The final factor in our evolution of the enterprise network is what’s effectively the virtualization of the user. The lockdowns of the pandemic and work-from-home combined to accentuate a truth that was already visible a decade ago, which was that a worker was the the target of empowerment and not the workplace. The Internet is ubiquitous. The cloud is likewise, and so the worker-facing piece of the application outward is now its own little virtual domain, with its own independent network. We’re not going to eliminate the data center, but what we are going to do, and what a quarter of enterprises already see, is that the data center is going to be an extension of the cloud and not the other way around. As workers move to an Internet-and-SASE model of connection to applications, they pull application drivers more and more into the cloud, and if applications are the dominant factor in networking, then the network goes there too. Site networking via VPNs gives way to virtual networking that connects users to their application components. The data center becomes the “repository host”.
This doesn’t mean that data center networks disappear, only that the focus becomes one of creating a common network-virtualization model that crosses the cloud-to-data-center boundary. The fact that IBM is still in the mainframe business proves that the core of business-critical applications, the processing of transactions against company databases, has a very high inertia. The question is really the extent to which the Internet-cloud combination and the data center network are really unified.
That almost surely depends on pricing issues more than on technology selection or evolution. As long as cloud providers levy traffic charges, it’s difficult to make the data center network look like a true extension of the cloud. The fact that one involves a hosting charge and the other is a capitalized resource isn’t an insurmountable problem, because decisions on where to put components within the data center are already made (by Kubernetes, for example) based on resource cost. The problem is that traffic volume is a difficult factor to predict, which means that if hosting choices have to consider it they’d likely be wrong.
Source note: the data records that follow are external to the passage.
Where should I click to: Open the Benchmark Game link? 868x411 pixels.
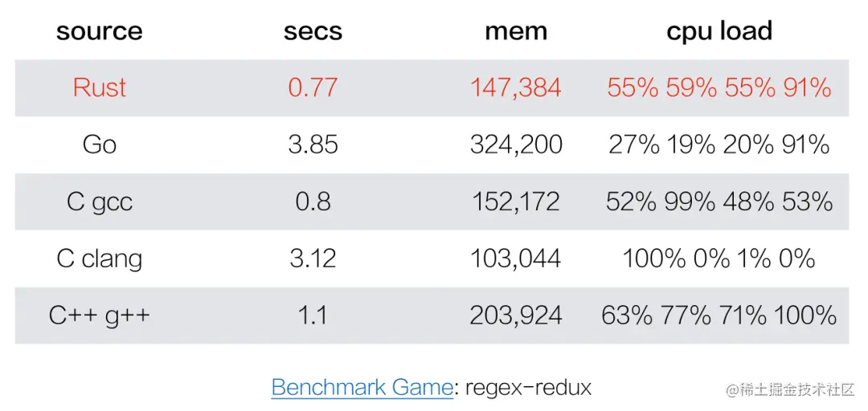(x=362, y=387)
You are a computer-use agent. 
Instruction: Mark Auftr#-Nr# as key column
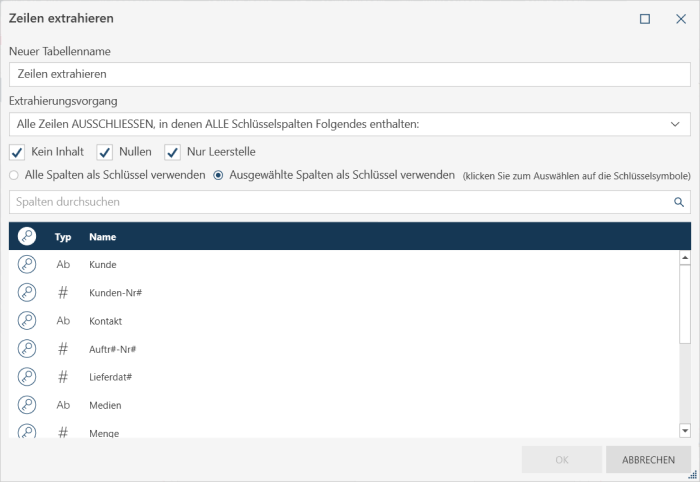click(27, 349)
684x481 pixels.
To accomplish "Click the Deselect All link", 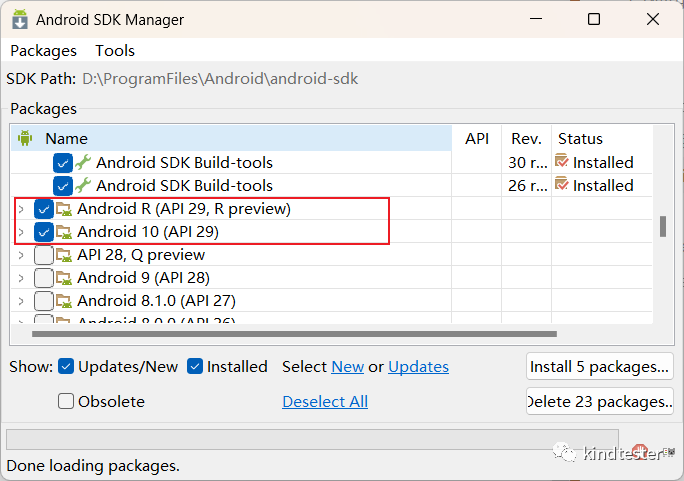I will coord(325,401).
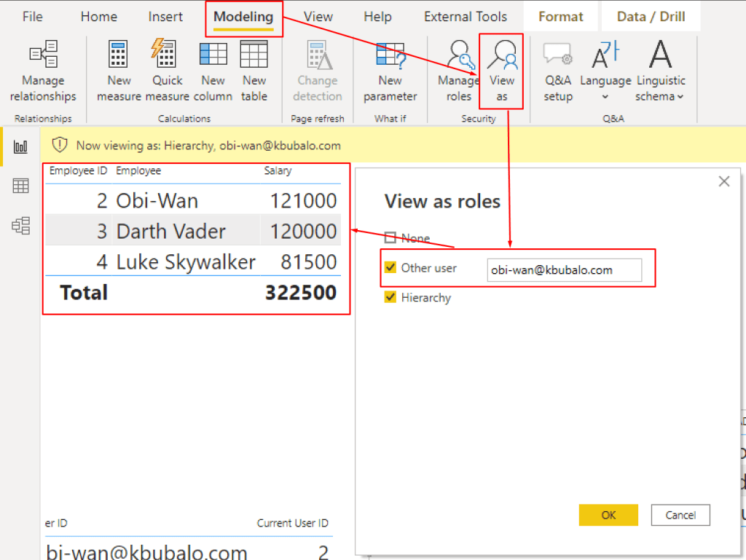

This means that there’s a persistent barrier to elastic movement across the combined “virtual data center”.
Economic factors enter into this in other ways too. Well over three-quarters of enterprises believe that economies of scale in hosting improve continuously as scale increases, which is not true. Almost three-quarters of enterprises think they pay too much for the cloud, and cloud providers are under pressure from Wall Street to sustain past levels of revenue growth. It’s hard to see all of these factors uniting in a way that encourages acceleration in cloud adoption, and it’s at least possible that the well-publicized examples of companies doing a reverse cloud migration are the tip of the iceberg. If that’s the case, then does the case for the subduction of networking into the cloud dissolve? Or are we perhaps simply seeing a transformation of the network model more than of the network host?
Enterprises have no real input on those questions today; they involves too many imponderables. They’re also questions that the dominant enterprise vendors aren’t particularly trying to answer. We’ll probably have to wait until vendor articulation and enterprise input matures before we can answer the questions with any certainty, but I think the cloud and the data center will logically merge and that “the enterprise network” will become a service of what comes out of that merger.